### Problem to work on
Exact copies of all the lines below are wanted, without a single picture.

(Beginning of Data provided)

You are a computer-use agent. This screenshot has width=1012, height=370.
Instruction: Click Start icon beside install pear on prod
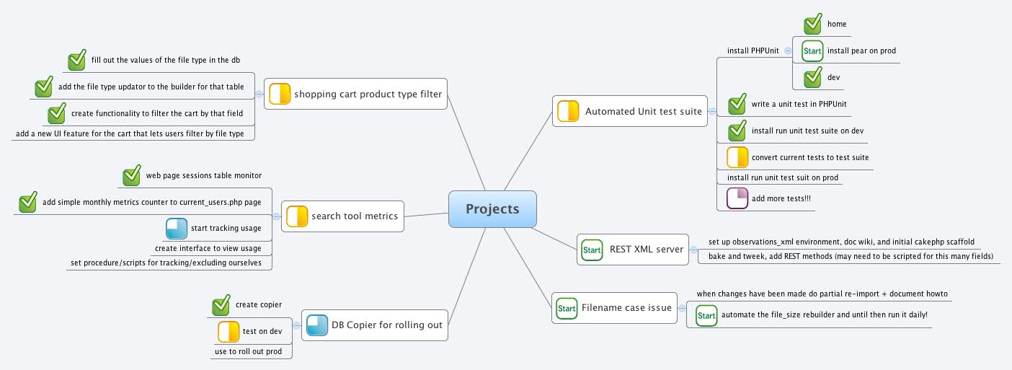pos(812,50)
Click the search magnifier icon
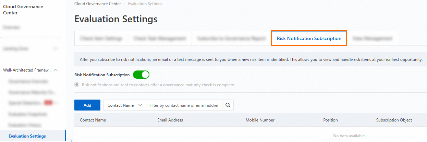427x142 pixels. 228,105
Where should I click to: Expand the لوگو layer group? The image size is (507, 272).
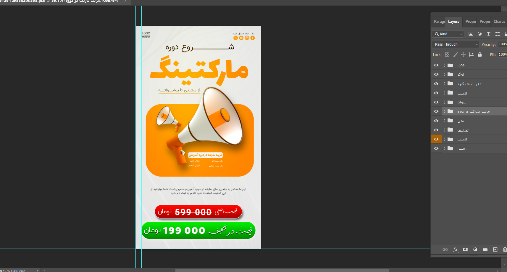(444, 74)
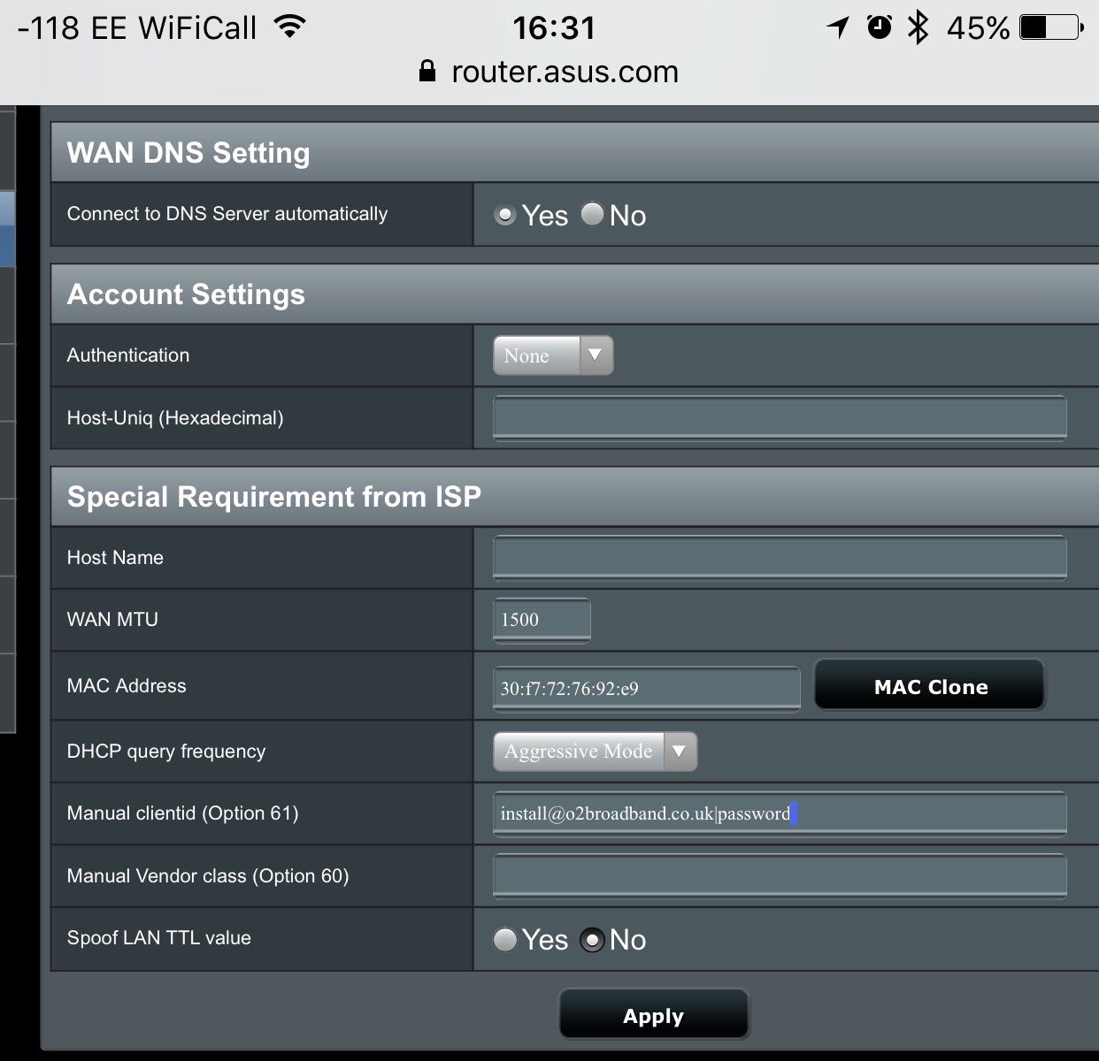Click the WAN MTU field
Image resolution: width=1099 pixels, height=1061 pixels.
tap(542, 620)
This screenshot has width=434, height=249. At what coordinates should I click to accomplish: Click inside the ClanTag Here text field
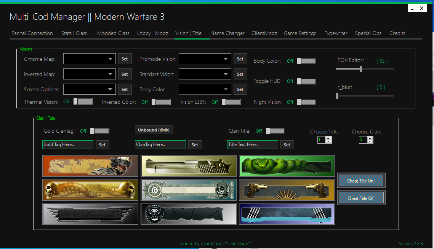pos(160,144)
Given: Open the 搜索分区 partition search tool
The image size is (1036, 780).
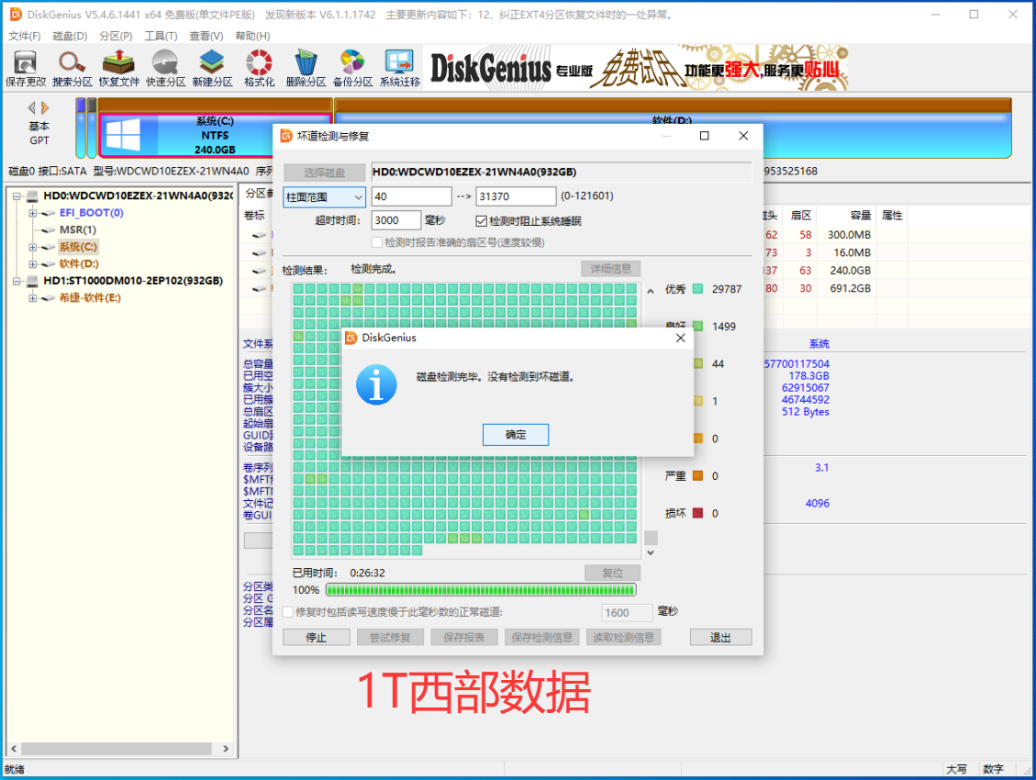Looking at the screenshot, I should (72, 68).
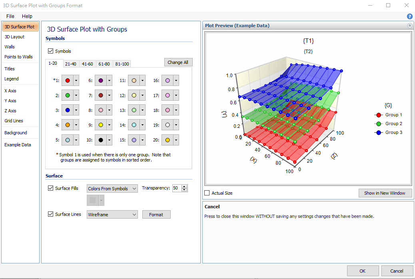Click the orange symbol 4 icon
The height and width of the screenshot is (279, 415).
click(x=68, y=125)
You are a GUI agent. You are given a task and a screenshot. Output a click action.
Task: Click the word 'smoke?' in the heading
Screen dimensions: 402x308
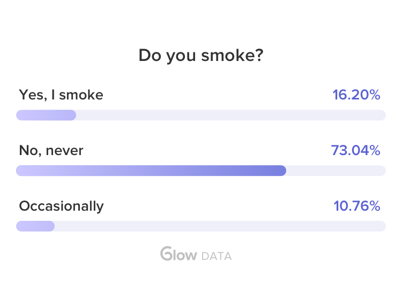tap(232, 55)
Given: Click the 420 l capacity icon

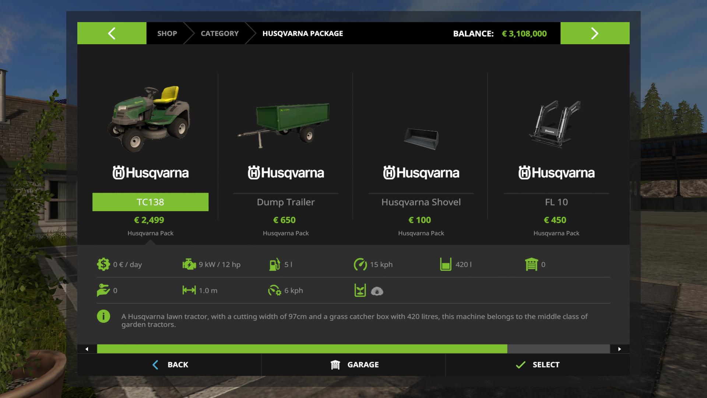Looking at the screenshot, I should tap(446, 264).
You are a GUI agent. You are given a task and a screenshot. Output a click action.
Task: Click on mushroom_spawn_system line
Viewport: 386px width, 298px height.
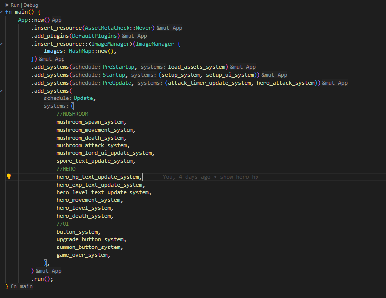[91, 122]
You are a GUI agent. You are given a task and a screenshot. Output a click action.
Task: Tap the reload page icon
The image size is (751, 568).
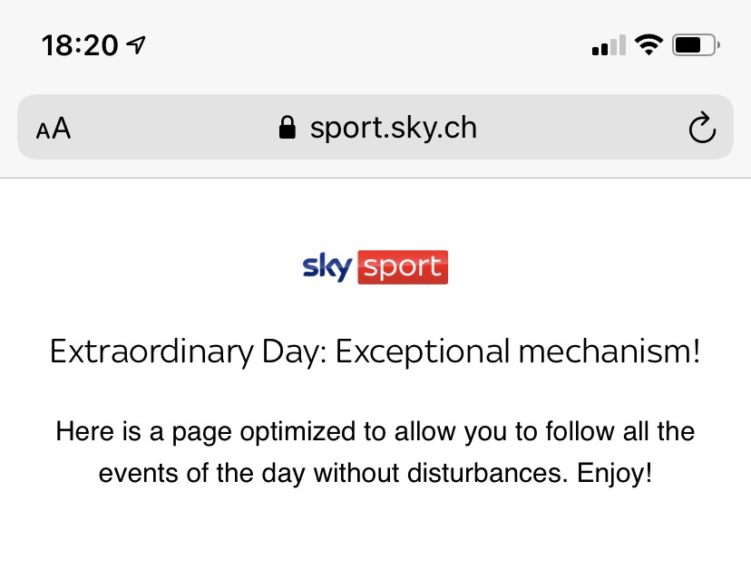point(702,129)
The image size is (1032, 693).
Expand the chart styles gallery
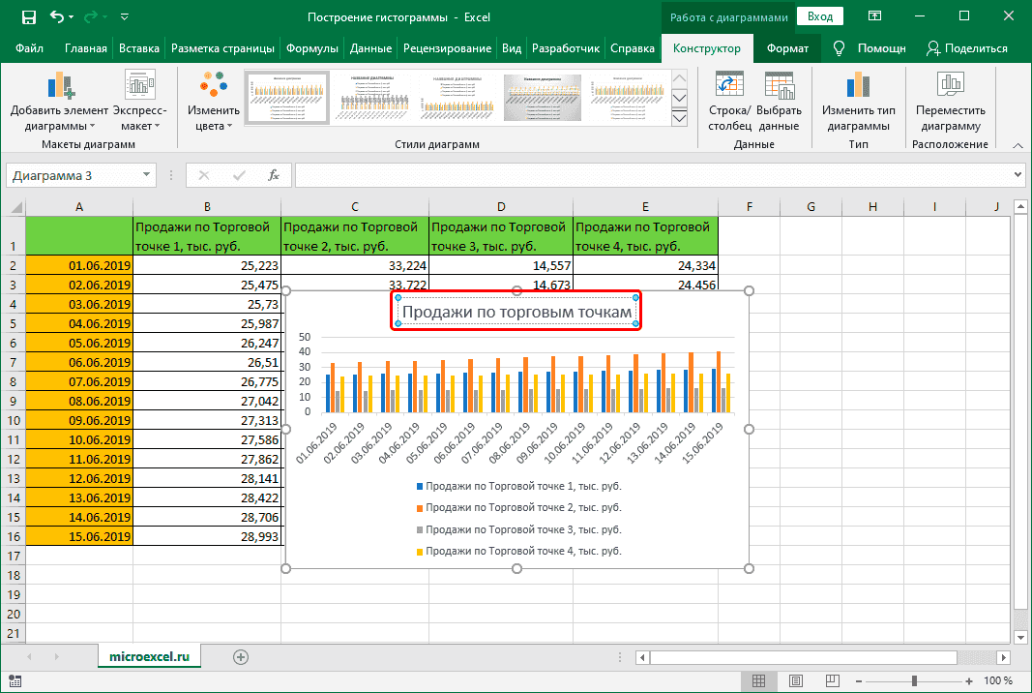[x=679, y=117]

(End of Data provided)

### Completed task
You are a computer-use agent. This screenshot has width=1012, height=370.
Instruction: Click Start icon beside install pear on prod
pos(812,50)
Click the search magnifier icon
427x142 pixels. 228,105
Where should I click to: Expand the لوگو layer group? The image size is (507, 272).
(444, 74)
Click the WAN MTU field
Image resolution: width=1099 pixels, height=1061 pixels.
tap(542, 620)
This screenshot has width=434, height=249. At what coordinates should I click to accomplish: Click inside the ClanTag Here text field
pos(160,144)
Given: Open the 搜索分区 partition search tool
The image size is (1036, 780).
Looking at the screenshot, I should (72, 68).
Click the orange symbol 4 icon
The height and width of the screenshot is (279, 415).
click(x=68, y=125)
You are a GUI agent. You are given a task and a screenshot. Output a click action.
Task: Click the word 'smoke?' in the heading
Screen dimensions: 402x308
tap(232, 55)
Given: Click the 420 l capacity icon

Looking at the screenshot, I should tap(446, 264).
You are a GUI agent. You are given a task and a screenshot. Output a click action.
Task: Click on mushroom_spawn_system line
Viewport: 386px width, 298px height.
[91, 122]
You are a GUI agent. You are given a task and a screenshot. Output a click action.
Task: Tap the reload page icon
The image size is (751, 568).
point(702,129)
The image size is (1032, 693).
Expand the chart styles gallery
[x=679, y=117]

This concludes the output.